Stored data entries:
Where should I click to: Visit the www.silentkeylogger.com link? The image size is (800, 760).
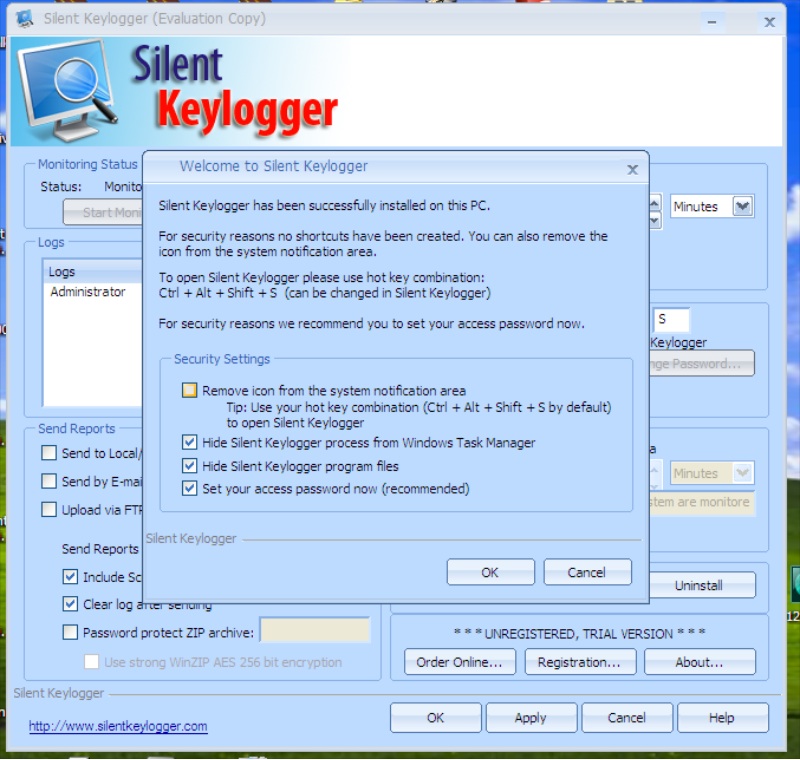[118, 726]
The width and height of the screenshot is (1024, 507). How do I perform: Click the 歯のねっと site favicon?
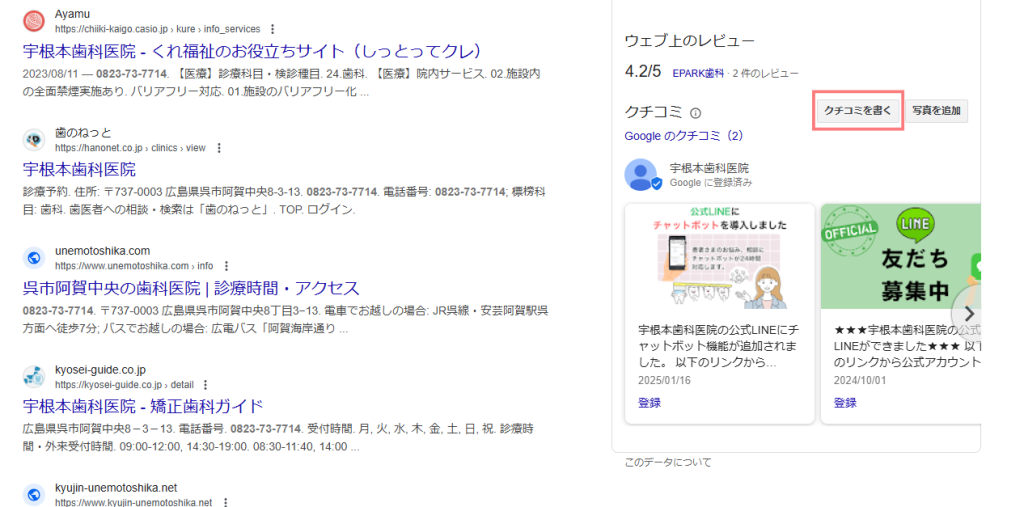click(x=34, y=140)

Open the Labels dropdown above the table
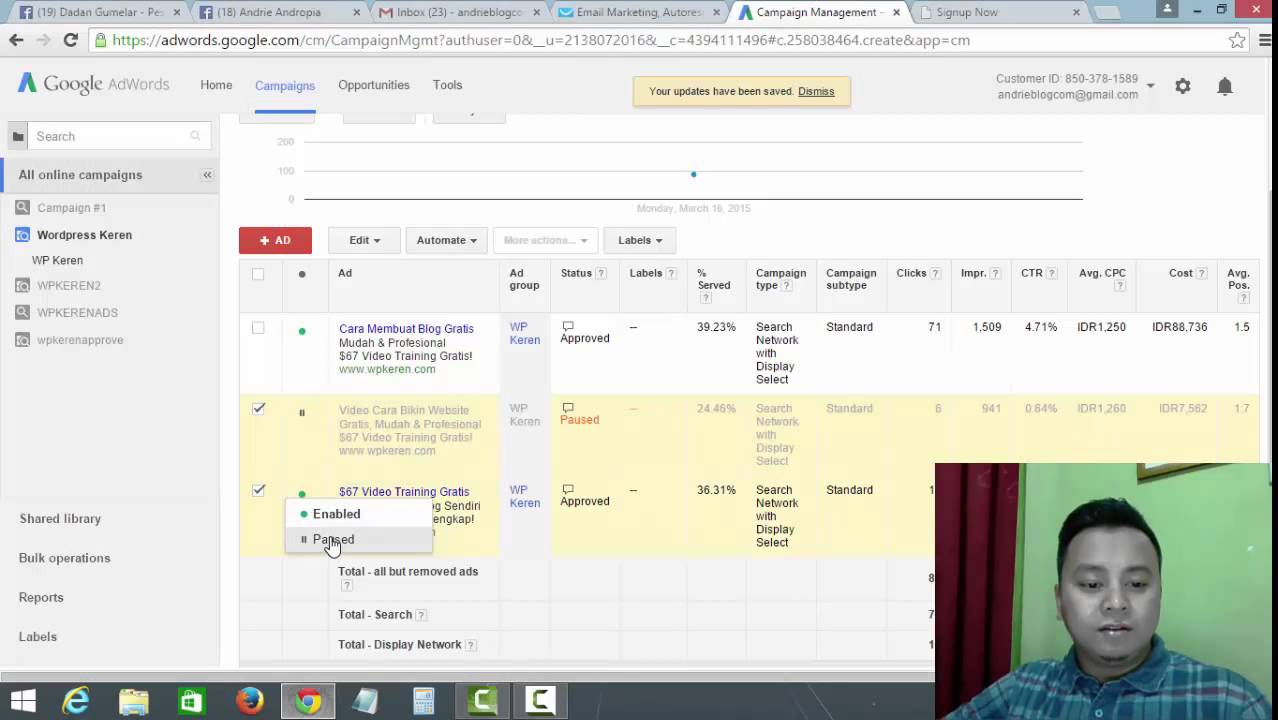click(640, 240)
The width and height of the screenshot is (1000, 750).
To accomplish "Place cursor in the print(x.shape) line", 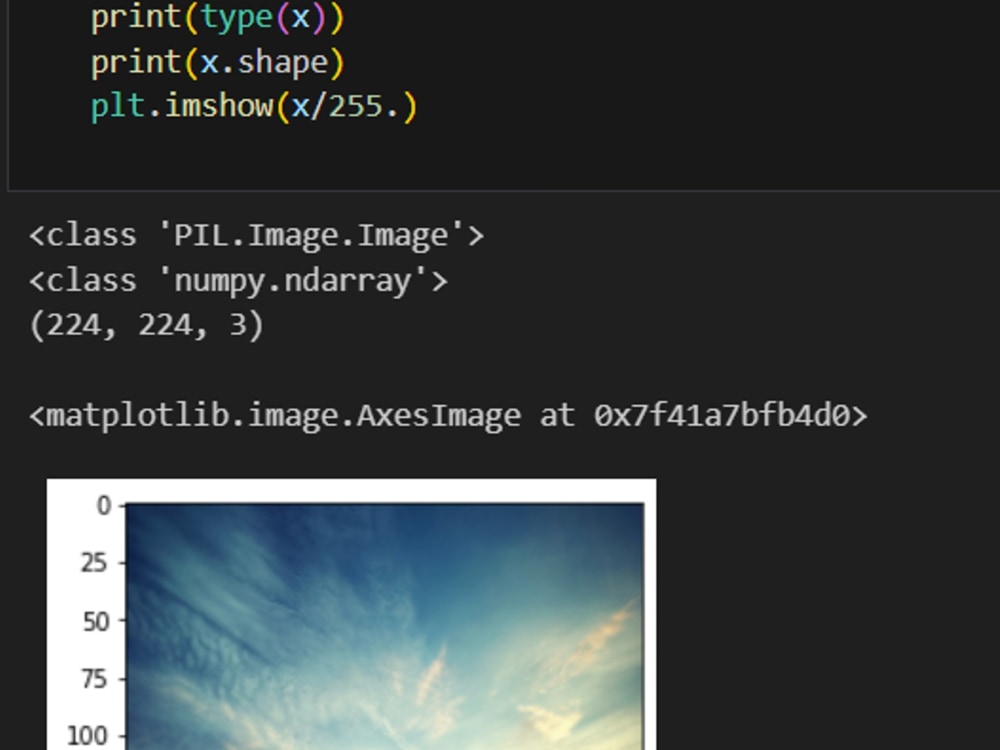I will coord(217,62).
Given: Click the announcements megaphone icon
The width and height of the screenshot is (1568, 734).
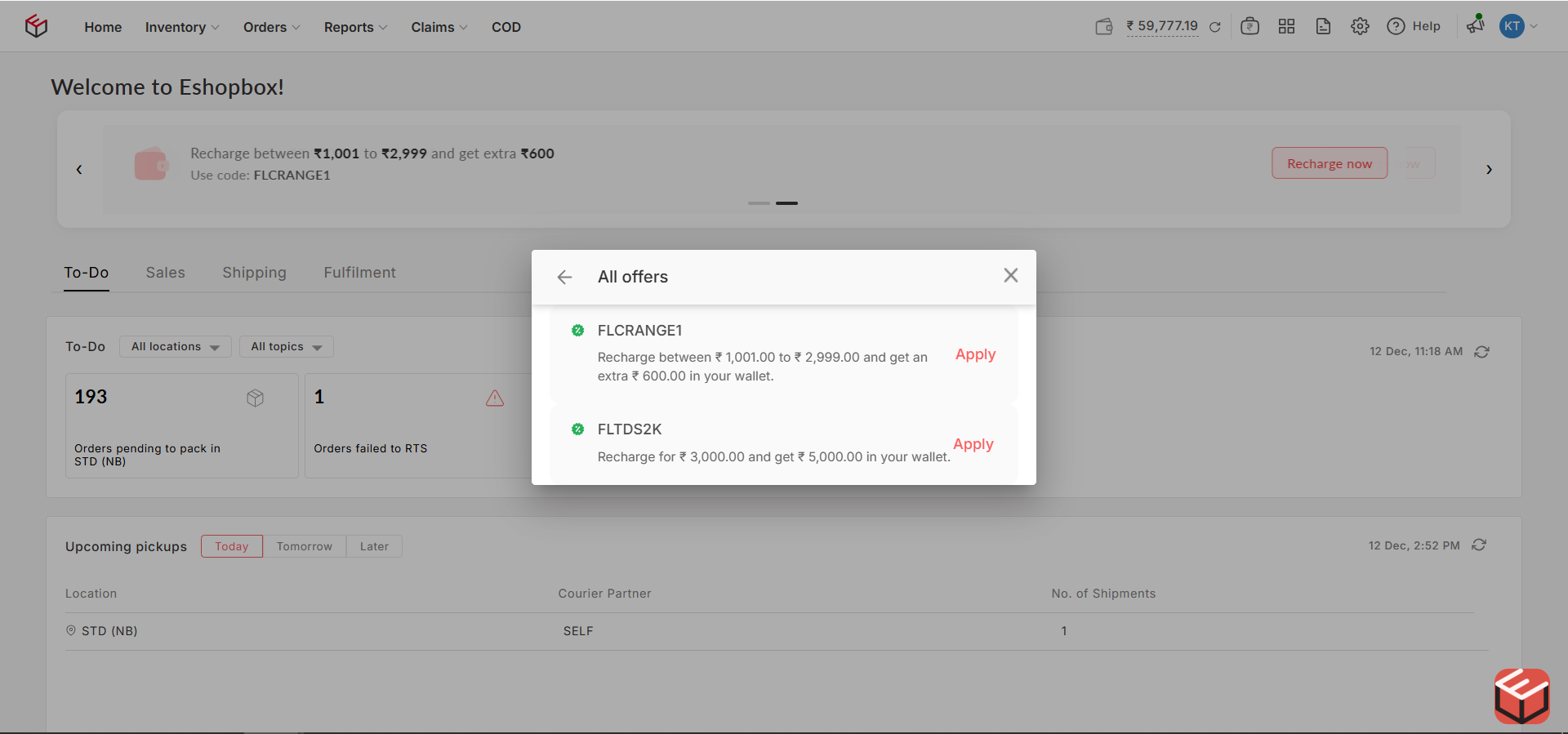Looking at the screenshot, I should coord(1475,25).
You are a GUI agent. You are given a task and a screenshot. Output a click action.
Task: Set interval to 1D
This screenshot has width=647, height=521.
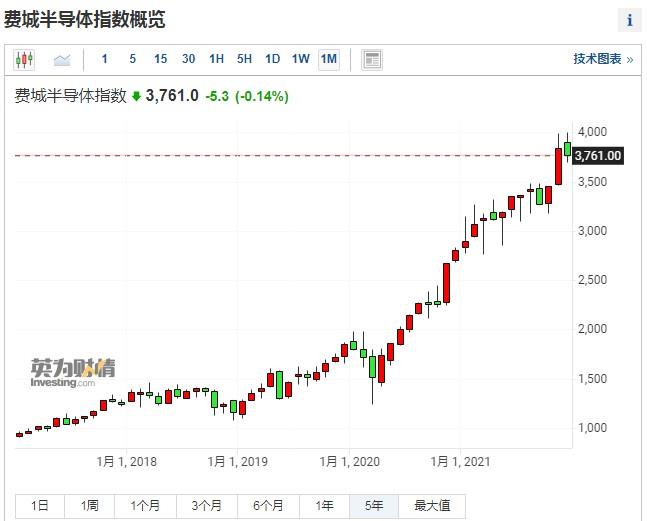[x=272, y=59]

:: Work required ::
All lines from the one containing "You are a GUI" through the final line of the records are to be retyped exactly; no other lines and no pictures are to be included.

:: Written response ::
You are a GUI agent. You are given a task and a screenshot. Output a click action.
Task: Set interval to 1D
This screenshot has width=647, height=521.
[x=272, y=59]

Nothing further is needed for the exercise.